Le confinement, c’est rigolo pour presque personne, mais c’est carrément l’enfer pour certains et certaines. Parmi les grands oubliés du confinement on pense évidemment aux sans-abris mais aussi aux victimes de violences conjugales. Chaque année on compte au moins 219 000 femmes victimes de violences conjugales (un chiffre sous-estimé selon les associations). Alors pour ces dernières, le confinement, c’est le drame de devoir subir leur bourreau 24h/24 ce qui est évidemment inacceptable. On fait le point ici mais avant toutes choses :

SI VOUS ETES VICTIME OU TÉMOIN DE VIOLENCES AU DOMICILE :

– VOUS POUVEZ APPELER AU 3919

– POLICE SECOURS AU 17

– VOUS RENDRE SUR LE SITE arretonslesviolences.gouv.fr (qui s’efface automatiquement de votre historique)

1. Les violences conjugales ont fait un bond de plus de 30 %

Sans surprise, le confinement n’a pas arrangé les choses… En Chine, le magazine shanghaien Sixth Tone a signalé que dans la ville de Jingzhou, les violences conjugales avaient tout simplement doublé depuis le début du confinement.

2. Il y a encore des mecs OKLM qui proposent des tuto pour bien cogner sa femme en période de confinement

Vidéo immonde au demeurant dont on vous déconseille le visionnage. Le boxeur anglais Billy Joe Saunders (champion du monde, soit dit en passant) y montre ainsi comment « bien » cogner sa compagne pendant le confinement parce des fois quand même c’est vrai que les gonzesses, elles cassent les noix. Hallucinant d’imaginer qu’on puisse publier ce genre de propos en toute impunité.

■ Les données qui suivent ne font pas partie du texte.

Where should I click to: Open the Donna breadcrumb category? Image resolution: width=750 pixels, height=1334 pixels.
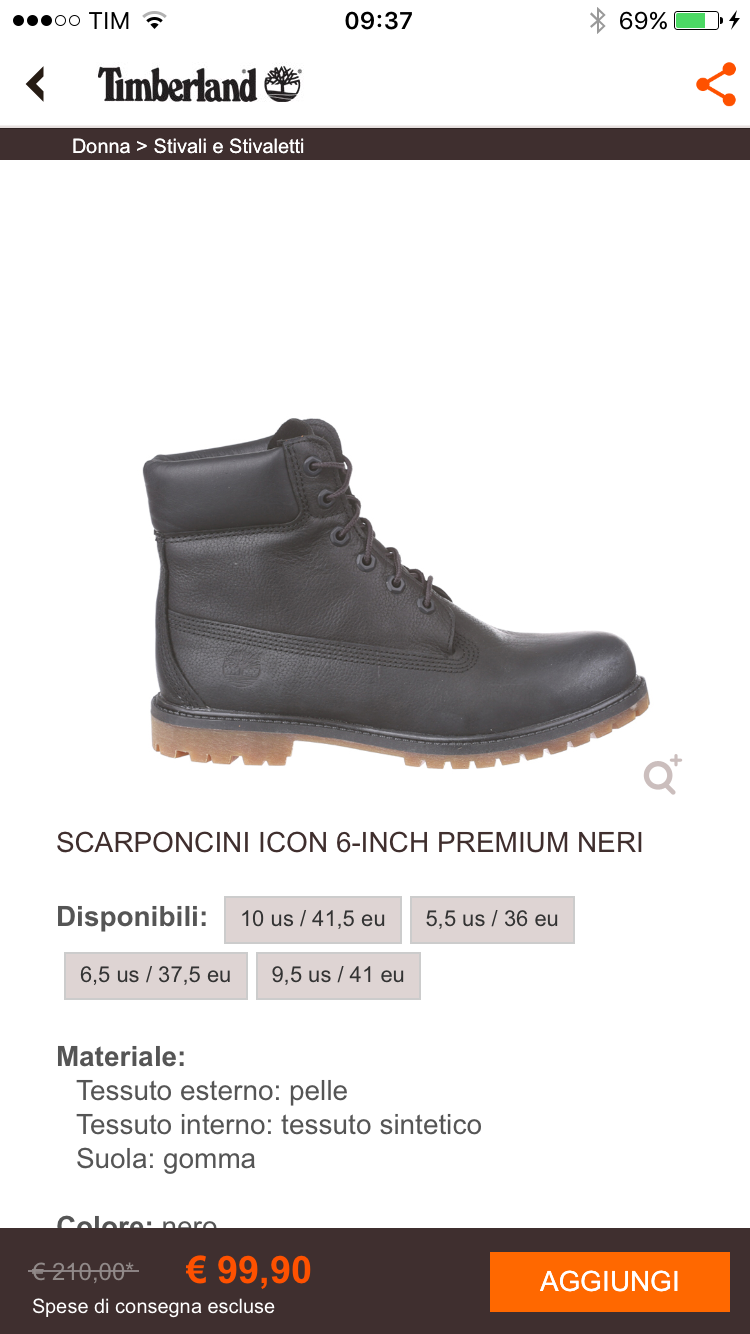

3. Les pharmacies serviront de lieu d'alerte

Il y aura aussi certainement la mise en place d’un code caché connu uniquement des pharmaciens et des victimes pour signaler le danger même en présence du conjoint. Evidemment on ne connaît pas ce code et il ne faut pas communiquer dessus puisque sinon c’est plus un code caché.

BREF, l’important à retenir c’est que les pharmacies pourront servir d’asiles et de relais d’urgence.

4. On le redit, si vous le pouvez, APPELEZ LE 3919 (du lundi au samedi de 9h à 19h)

Même si ce numéro a reçu « bizarrement » moins d’appels depuis le début du confinement, en réalité cela est du au fait que les victimes ont bien moins l’occasion d’appeler. En revanche, si vous êtes un voisin et que vous êtes témoins de violences n’hésitez pas un seul instant !

5. ... Ou rendez-vous sur le site arrêtonslesviolences.gouv.fr où vous pourrez faire un signalement en ligne (24h/24, 7j/7)

Et le site vous explique en 2 clics comment effacer vos données pour éviter d’éveiller le moindre soupçon.

6. Les voisins peuvent témoigner !

On insiste bien sur ce point parce qu’à l’heure du confinement, les voisins témoins de violences conjugales ont un rôle plus important que jamais à jouer.

7. De nouvelles places vont être mises à disposition pour les femmes victimes de violences

C’est ce que la ministre Marlène Schiappa a annoncé, précisant que 1000 places supplémentaires seraient désormais disponibles.

8. Il existe aussi un numéro d'urgence pour les enfants en danger : 119 (dispo 24h24 et 7j/7)

Parce que les enfants sont autant de victimes de violences au sein du domicile et qu’il faut espérer qu’ils aient la possibilité d’appeler en cas de danger.